Laws regarding the standards for Roman roads were part of the fundamental laws of Rome, dating back to the city’s founding. The law dictated that public roads be at least 8 Roman feet wide on a straightaway, and double that when there was a curve.

Over time, the widths of the roads increased to allow for carts to pass each other. 


Roman roads were also named after the Censor who created the roads. If you remember back to my episode on the Cursus Honorom, being a Censor was usually a position for former consuls. The famous Via Appia, or the Appian Way, was named after Appius Claudius Crassus Caecus who was the Censor who began the project around 312 BC.

The design of the major roads was quite sophisticated. It wasn’t just cobblestones. Each road would have several levels below the surface of compacted earth, stones, sand, and cement. The top layers of cobblestones would be curved slightly downward on each side for rainwater to run off the road. The sides of most roads had side stones which acted as a curb. 

If you see a Roman road today, if it looks bumpy that is because the cement or fill surrounding the paving stones has eroded away. The original road would have been smooth.

The Romans were also great bridge builders. You can still see many Roman bridges around Europe today, many of which are still in use and are carrying automobile traffic.

The longest Roman bridge still in use is in the city of Merida, Spain.  The original bridge was 755 meters long with 62 arches. The bridge is slightly shorter today and now only has pedestrian traffic.

It is rather amazing how many bridges which are close to 2,000 years old are still in use today, when many modern bridges only decades-old are already in a state of dilapidation. 

As the empire shifted east and abandoned Rome as its capital and moved to Constantinople, they needed a new golden milestone. In the 4th Century, Constantine the Great, seeking to create a New Rome, erected an arch called the Milion, which was used as the new starting point for all road measurements. This was the basis for all roads in the Byzantine Empire for over 1,000 years.

Today, a piece of the original structure can be seen in its former location not far from the Hagia Sophia. 

The tradition of creating a starting point for all roads in a country is something that has carried on to today.

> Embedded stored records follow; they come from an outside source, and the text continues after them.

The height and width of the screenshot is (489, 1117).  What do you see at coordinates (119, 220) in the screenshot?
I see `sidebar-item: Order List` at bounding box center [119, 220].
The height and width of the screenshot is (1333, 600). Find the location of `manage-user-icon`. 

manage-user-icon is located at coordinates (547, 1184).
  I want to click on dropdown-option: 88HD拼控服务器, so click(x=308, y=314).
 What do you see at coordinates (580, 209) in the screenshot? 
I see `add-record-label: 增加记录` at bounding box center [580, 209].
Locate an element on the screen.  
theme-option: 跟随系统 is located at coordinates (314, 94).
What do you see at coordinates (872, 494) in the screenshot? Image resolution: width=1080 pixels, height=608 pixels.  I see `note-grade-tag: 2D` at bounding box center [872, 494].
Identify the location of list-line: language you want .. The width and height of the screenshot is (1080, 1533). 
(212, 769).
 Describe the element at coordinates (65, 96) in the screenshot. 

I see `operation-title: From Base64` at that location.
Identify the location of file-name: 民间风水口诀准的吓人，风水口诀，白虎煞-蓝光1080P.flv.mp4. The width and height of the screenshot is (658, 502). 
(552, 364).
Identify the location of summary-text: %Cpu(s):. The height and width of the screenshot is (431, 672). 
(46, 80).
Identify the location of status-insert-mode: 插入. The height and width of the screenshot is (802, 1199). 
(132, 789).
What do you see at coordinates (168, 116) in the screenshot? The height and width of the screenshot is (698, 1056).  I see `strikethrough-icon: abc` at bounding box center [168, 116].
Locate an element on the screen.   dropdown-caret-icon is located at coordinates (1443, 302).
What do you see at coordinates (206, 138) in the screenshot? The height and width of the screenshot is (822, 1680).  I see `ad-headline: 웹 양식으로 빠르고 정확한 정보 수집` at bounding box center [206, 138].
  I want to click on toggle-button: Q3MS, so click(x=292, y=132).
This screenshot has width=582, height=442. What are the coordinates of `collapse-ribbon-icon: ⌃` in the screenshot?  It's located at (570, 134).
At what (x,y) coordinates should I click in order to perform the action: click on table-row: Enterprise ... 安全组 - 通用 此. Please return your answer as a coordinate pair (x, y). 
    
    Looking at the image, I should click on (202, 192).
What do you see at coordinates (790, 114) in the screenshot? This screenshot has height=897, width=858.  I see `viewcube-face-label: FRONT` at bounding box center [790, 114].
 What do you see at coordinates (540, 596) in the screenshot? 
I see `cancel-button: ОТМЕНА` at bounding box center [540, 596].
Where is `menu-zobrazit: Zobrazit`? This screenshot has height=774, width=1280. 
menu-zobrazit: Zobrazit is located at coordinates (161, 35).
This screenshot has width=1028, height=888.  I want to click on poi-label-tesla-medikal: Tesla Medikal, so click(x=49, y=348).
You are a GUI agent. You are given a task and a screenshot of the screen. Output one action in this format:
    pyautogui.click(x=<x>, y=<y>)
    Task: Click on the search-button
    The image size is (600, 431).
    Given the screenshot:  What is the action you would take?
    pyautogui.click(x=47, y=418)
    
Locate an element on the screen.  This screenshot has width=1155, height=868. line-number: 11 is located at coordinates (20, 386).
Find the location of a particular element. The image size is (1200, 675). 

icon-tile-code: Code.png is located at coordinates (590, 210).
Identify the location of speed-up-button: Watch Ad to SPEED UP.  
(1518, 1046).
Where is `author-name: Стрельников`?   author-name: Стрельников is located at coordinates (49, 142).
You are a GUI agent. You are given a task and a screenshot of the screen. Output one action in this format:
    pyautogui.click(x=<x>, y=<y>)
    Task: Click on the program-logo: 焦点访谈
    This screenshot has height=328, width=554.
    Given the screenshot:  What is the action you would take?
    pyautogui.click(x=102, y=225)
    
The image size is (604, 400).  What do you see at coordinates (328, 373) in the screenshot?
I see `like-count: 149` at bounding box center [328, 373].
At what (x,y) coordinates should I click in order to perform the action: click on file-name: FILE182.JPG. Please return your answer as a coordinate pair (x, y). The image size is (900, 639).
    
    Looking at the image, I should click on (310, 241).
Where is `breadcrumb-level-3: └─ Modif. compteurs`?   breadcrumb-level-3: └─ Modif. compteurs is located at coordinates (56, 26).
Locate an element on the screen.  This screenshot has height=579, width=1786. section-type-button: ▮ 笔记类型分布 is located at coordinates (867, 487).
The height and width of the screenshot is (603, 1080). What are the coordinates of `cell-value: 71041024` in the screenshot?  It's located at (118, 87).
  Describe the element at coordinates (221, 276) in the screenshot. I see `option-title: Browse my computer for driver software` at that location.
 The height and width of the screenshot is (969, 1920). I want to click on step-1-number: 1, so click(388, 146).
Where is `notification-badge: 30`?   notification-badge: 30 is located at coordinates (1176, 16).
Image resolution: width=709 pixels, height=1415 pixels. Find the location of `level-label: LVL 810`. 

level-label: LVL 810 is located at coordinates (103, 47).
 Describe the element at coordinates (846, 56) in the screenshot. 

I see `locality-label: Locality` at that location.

Many countries have a kilometer zero or mile zero marker somewhere in the country.  Often times a highway will have its own kilometer or mile zero marker. 

In France, the kilometer zero marker is in the ground outside of Notre Dame Cathedral in Paris.

In England, the mile zero marker is on the ground in a traffic island next to a statue of King Charles I, next to Trafalgar Square. 

In China, kilometer zero is located in Tiananmen Square just outside the main gate. 

The United States has a mile zero marker, but it was never really used as intended. There is a small stone monument on The Elipse between the White House and the Washington Monument. The original design of Washington DC by Pierre L’Enfant had a mile zero marker built-in.

The current monument was created in 1920, and in 1919 it was the starting point for the Army’s first convoy of automobiles to cross the United States. A project which I discussed in my episode about the Interstate Highway System.

I’ll close by noting a project by some data analysts who wanted to answer the question. So they picked thousands of starting points all over Europe to see if they could get to Rome. The answer was, in almost every case, yes. The maps they created which shows the routes look like a leaf or a drawing of the human circulatory system.

Also, there is now a town named Rome or Roma on every continent except for Antarctica. With advanced digital mapping, they concluded that today, in the 21st century, almost everywhere on Earth, all roads do in fact lead to Rome.